Istanbul’un fethinin yıldönümünde şatafatlı ve hayli masraflı bir gösteri yapıldı. Ancak gösterinin içeriği devletimizin Fatih’in mirasını ve tarihindeki önemini anlamaktan epeyce uzak olduğunu gözler önüne serdi.
Atalarımıza karşı minnet görevimi ifa etmek için Fatih
Sultan Mehmet’i 10 maddede hakkını vererek anmaya çalışacağım.

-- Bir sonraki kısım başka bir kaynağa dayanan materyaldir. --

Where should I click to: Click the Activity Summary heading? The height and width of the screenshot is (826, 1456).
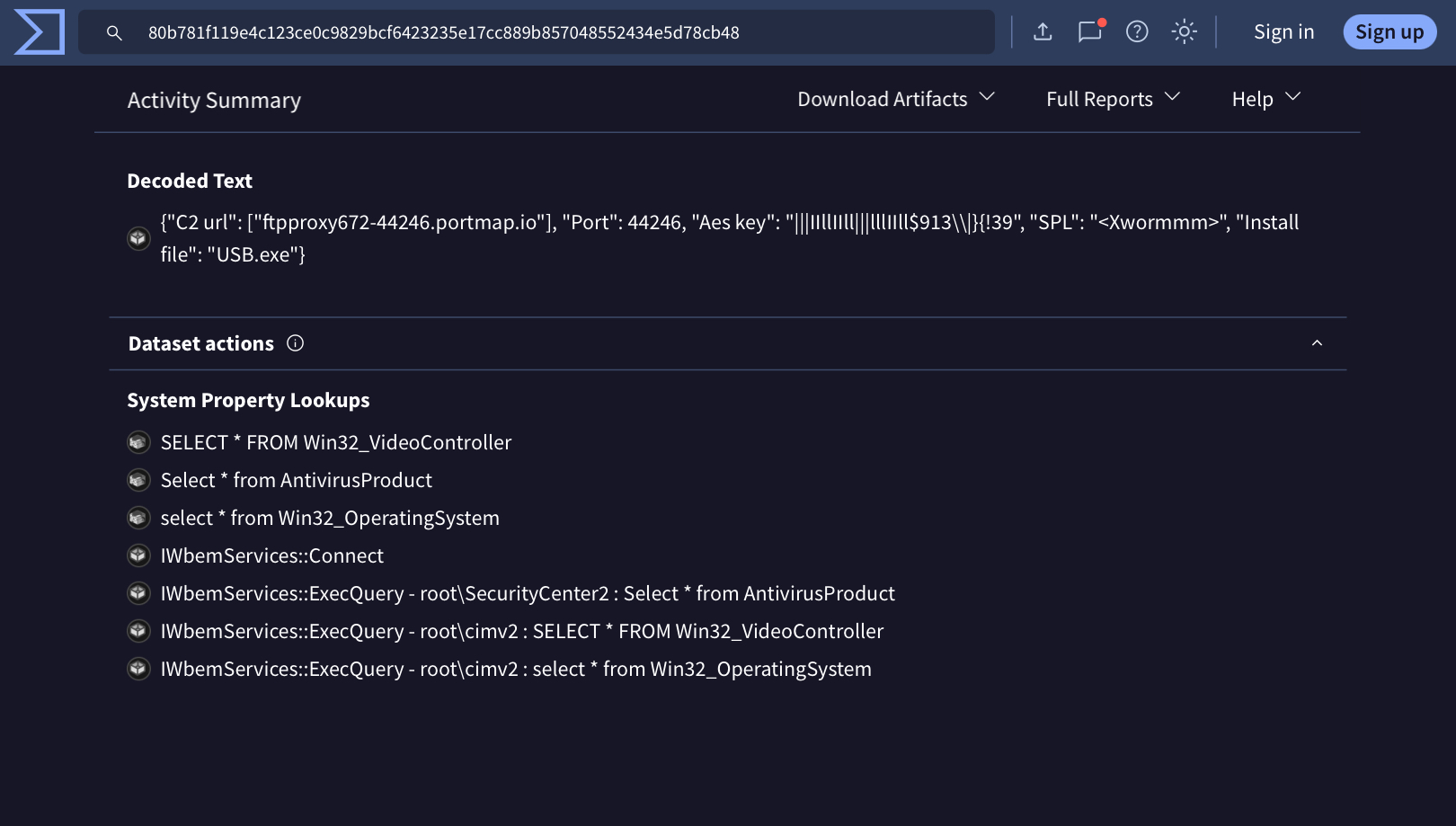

1. Fatih siyasi tarih açısından dünyanın gelmiş
geçmiş en önemli liderlerinden biridir, zira “modern” devletin tasarlanmasında
ve gerçekleştirilmesinde öncü olmuştur. Hukuk sisteminden askeri teknolojilere,
toprak mülkiyetinden etnik unsurlarla ilişkilere, eğitimden vergi sistemine,
imar faaliyetlerinden imaj yönetimi ve propagandaya kadar pek çok alanda kalıcı
reformlar yapmıştır. Osmanlı devletinin hızla bir büyük dünya devleti haline
gelmesinin ardında Fatih’in yaptığı paradigma değişikliği yatar.
2.
Fatih büyük adamdır, çünkü o dönemlerde büyük
devletlerin hükümdarlarına oranla istisnai derecede entelektüeldir. Hem Batı,
hem de Doğu’nun klasik dillerini bilen, antik Yunan, Roma ve İslam entelektüel
külliyatına hakim olan, bir yandan şiir yazıp bir yandan top tasarlayan bir Rönesans
adamıdır. Bu entelektüel birikimi sayesinde Türk tarihinde ilk defa kurumsal
bir devlet yapısı inşasına başlamış, Osmanlı devletini yönetimsel yetkinlik olarak
Avrupalı rakiplerinin önüne geçirmiştir. Fatih’in bu şekilde yetiştirilebilmesi,
babası II.Murad’ın sarayının farklı milletlerden gelen ve farklı geçmişlere
sahip entelektüel insanlar arasında o dönemin en zengin fikir tartışmalarının
yaşandığı bir ortam olması sayesindedir.
3.
Fatih’i daha iyi anlamak için modern siyaset
biliminin kurucusu sayılan Macchiavelli’yi (“Makyavel”) iyi okumak gerekir. Fatih
Macchiavelli’den 50 yıl önce doğmuş ve aynı Avrupa ve Akdeniz siyasi ve
entelektüel ortamında yaşamıştır. Macchiavelli’nin gücün kazanılması, muhafaza
edilmesi, en etkin şekilde kullanılması ve kalıcı şekle sokulması üzerine yazdıklarını
Fatih’in icraatında bire bir görebiliriz. Osmanlı devletinin başarısının sırrı
işte burada yatar: Avrupa siyasi sistemi Macchiavelli’yi yaşarken dikkate
almamıştır – kendisi çok az bir süre karar verici noktalarda kalabilmiş, hapis
ve sürgün görmüştür. Avrupalılar akraba evliliği nedeniyle eciş büçüş ve yarım
akıllı insanları tahta çıkarırken Osmanlı sistemi kendi yetiştirdiği dört
dörtlük bir Rönesans adamını 30 yıl iktidarda tutabilmiştir.
4.
Fatih’in tahta geçer geçmez Istanbul’u
fethetmeye girişmesi kendinden çok emin olduğu için değil iktidar kavgasında
kendini zayıf hissetmesindendir. Fatih’in babası II.Murat Varna savaşı öncesinde
tahttan oğlu lehine feragat etmiş görünse de muhtemelen önde gelen Türk beyleri
tarafından tahttan indirilmiştir. Sebebi, arazi rejimini merkezi devlet
(Padişah) lehine ve feodal unsurların aleyhine değiştirmeye çalışmış olmasıdır.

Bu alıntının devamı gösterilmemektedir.